## Task description
Please check every line of the listing for "Identify" and copy each line where it is found.

## Exercise inputs
== Segment start ==
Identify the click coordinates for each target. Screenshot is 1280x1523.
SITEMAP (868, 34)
== Segment end ==
== Segment start ==
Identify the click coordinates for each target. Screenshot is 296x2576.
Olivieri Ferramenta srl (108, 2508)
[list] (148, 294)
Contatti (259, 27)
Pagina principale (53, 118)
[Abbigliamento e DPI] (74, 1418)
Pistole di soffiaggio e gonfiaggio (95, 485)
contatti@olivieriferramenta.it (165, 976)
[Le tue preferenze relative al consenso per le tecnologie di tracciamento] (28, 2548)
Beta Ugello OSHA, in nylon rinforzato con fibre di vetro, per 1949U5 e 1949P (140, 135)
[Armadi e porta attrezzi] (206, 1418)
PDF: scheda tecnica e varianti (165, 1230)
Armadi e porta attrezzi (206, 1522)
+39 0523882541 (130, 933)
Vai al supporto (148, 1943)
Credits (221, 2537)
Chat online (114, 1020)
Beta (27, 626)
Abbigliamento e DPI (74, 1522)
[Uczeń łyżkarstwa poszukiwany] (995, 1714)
== Segment end ==
== Segment start ==
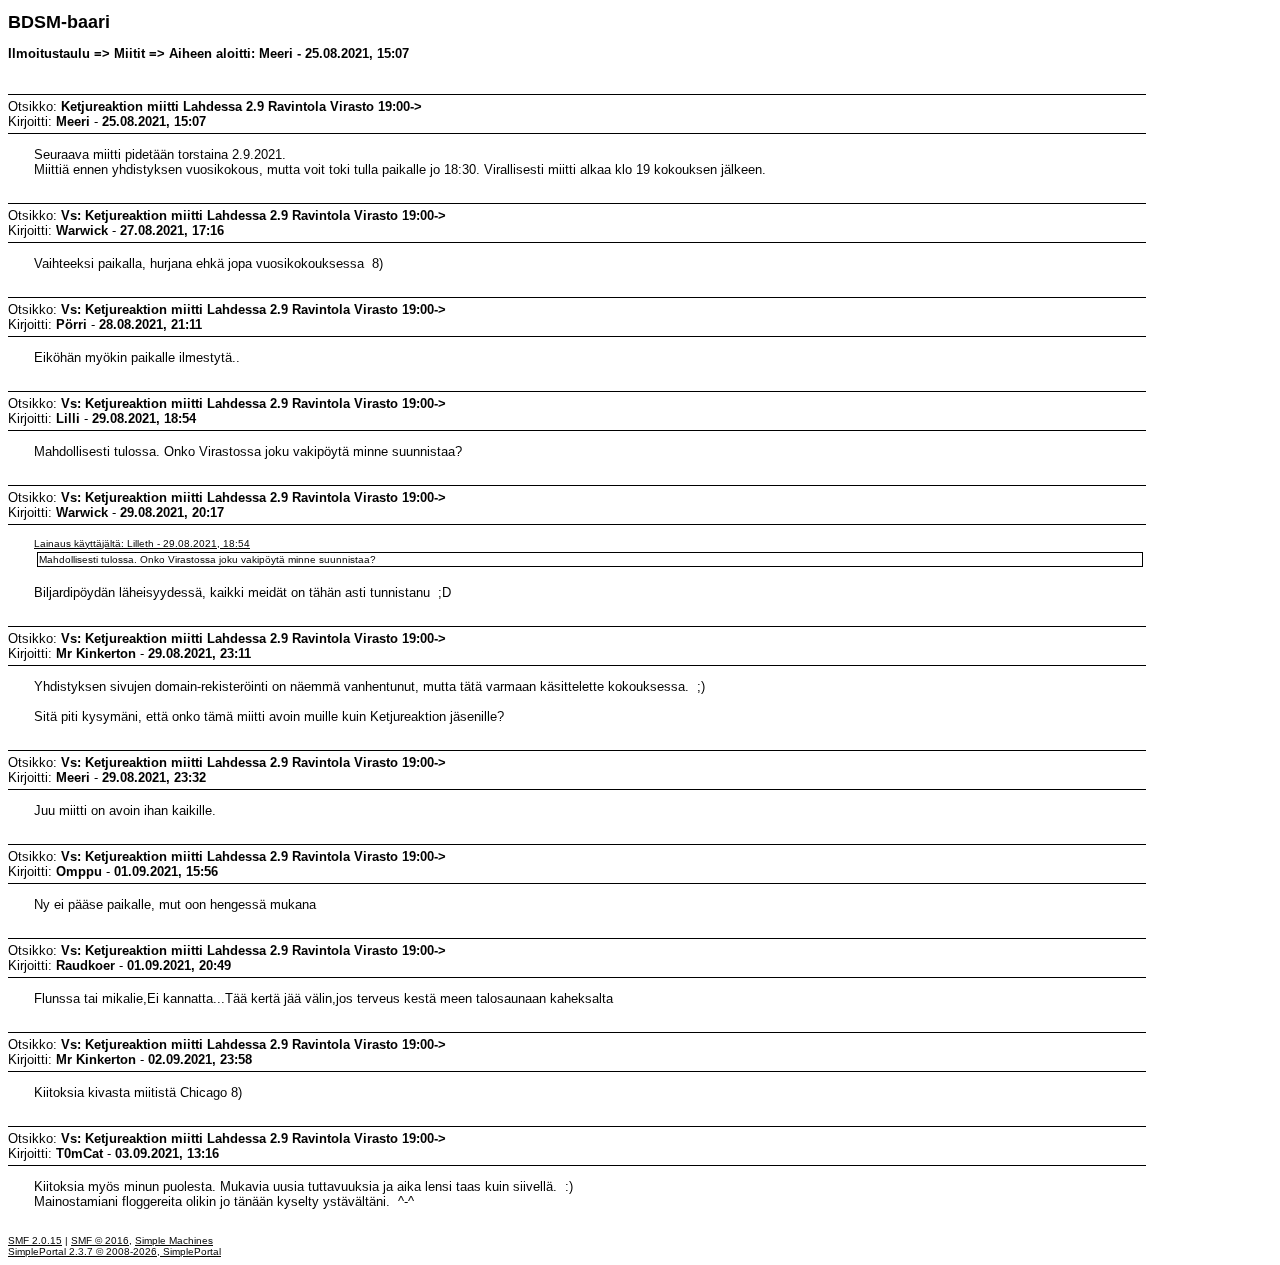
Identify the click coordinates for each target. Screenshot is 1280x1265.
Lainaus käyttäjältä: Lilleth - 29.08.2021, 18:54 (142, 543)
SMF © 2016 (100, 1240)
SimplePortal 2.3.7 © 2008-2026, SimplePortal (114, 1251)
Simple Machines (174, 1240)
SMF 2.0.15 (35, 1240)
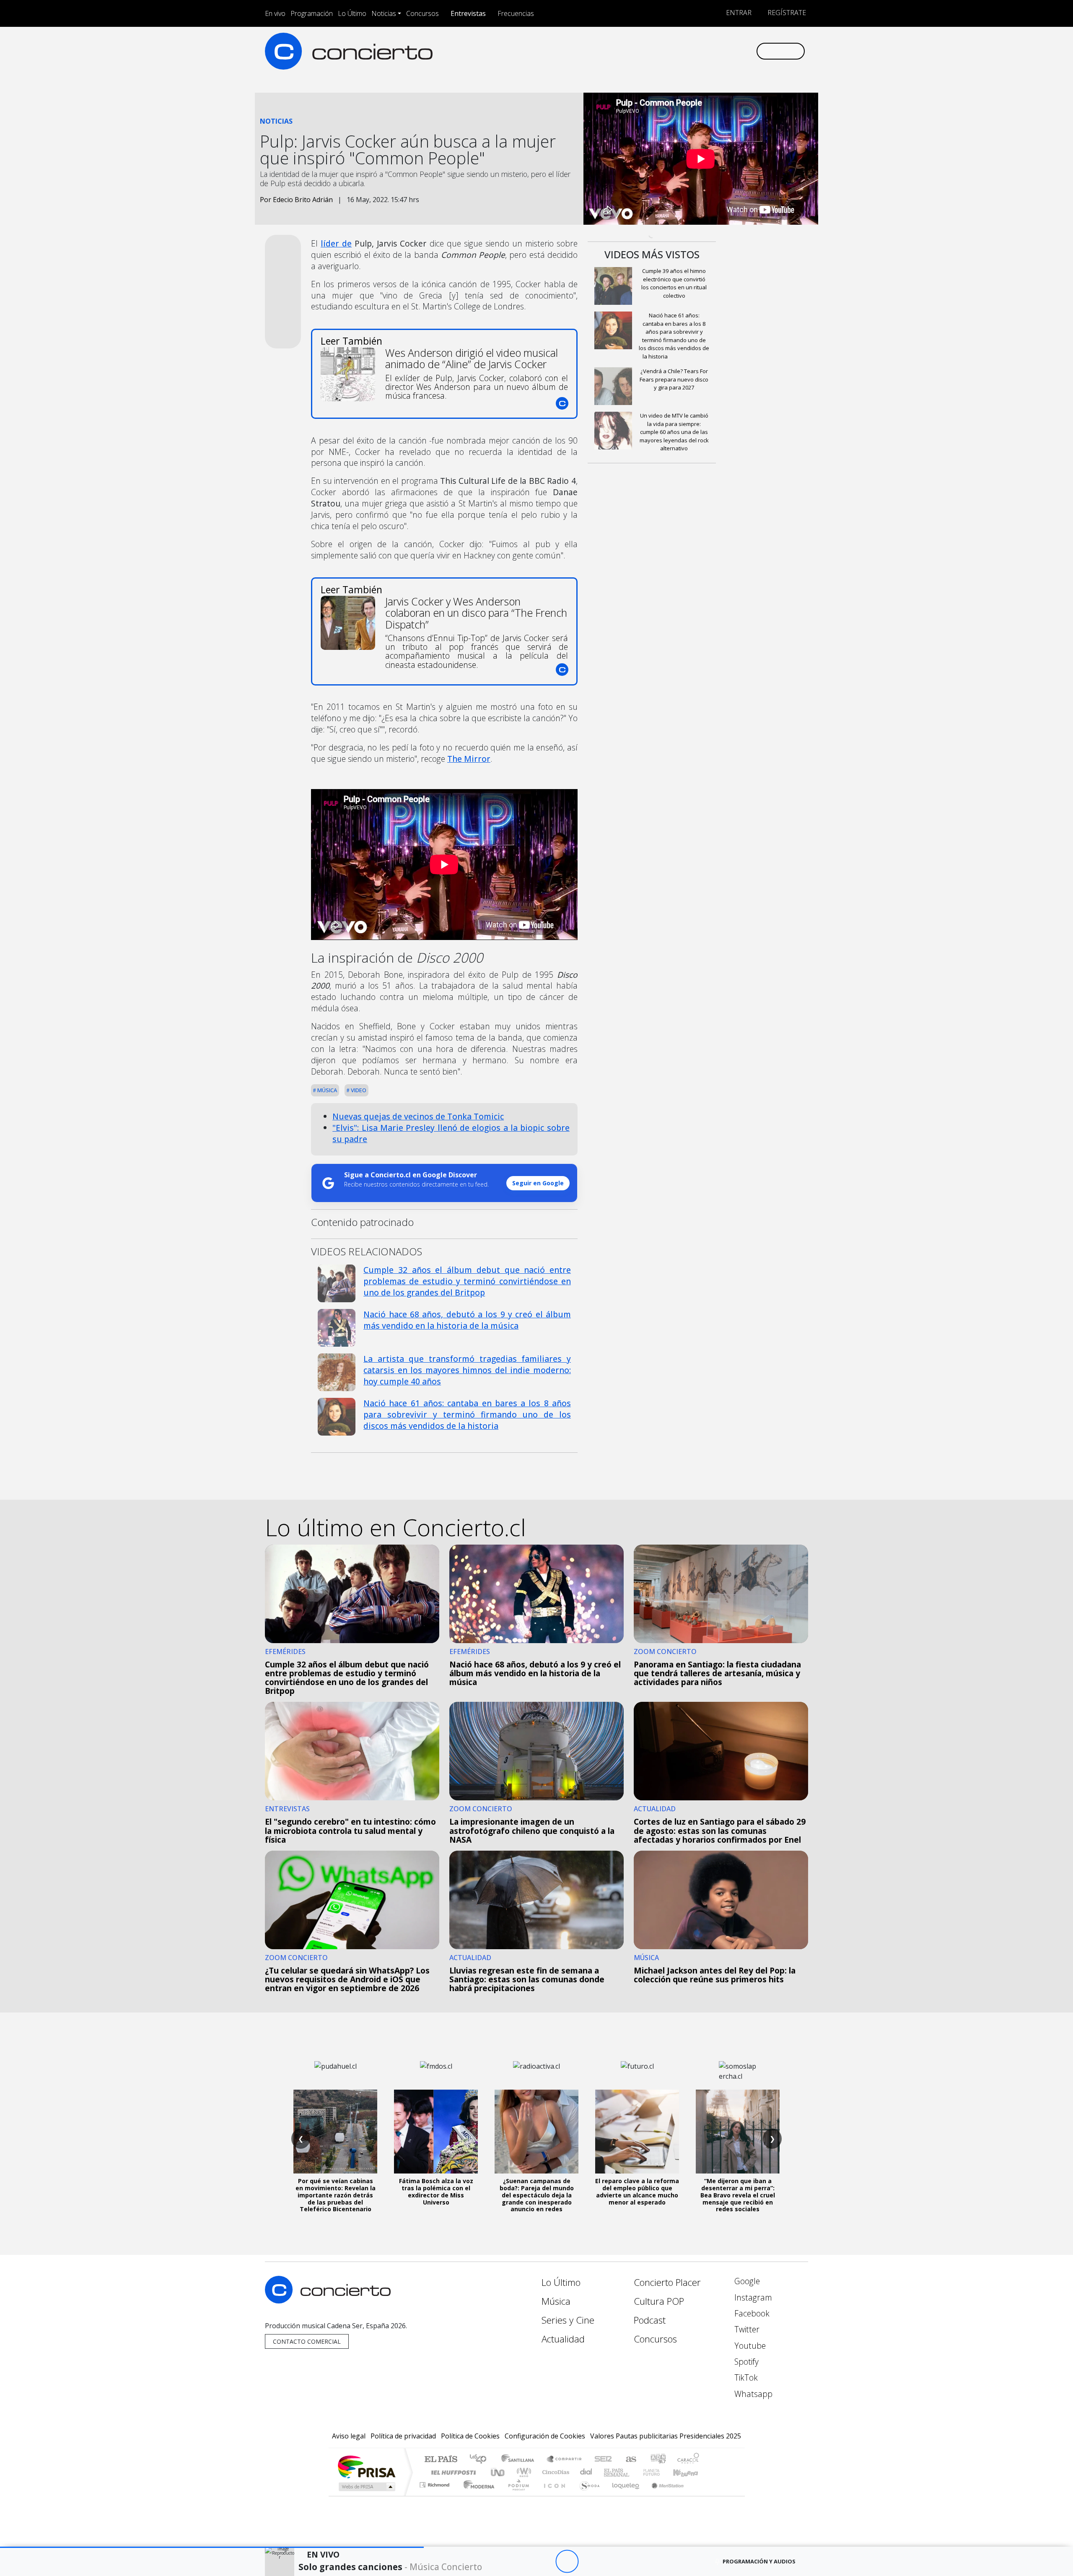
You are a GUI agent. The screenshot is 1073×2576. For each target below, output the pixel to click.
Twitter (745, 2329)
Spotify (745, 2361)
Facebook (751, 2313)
== Segment end ==
## Your response
Identify the click coordinates for each target. Screenshot is 1280x1523.
Identify the click coordinates for each target. Screenshot is 296x2576.
Identify the click coordinates for each target. Screenshot is 1280x1265.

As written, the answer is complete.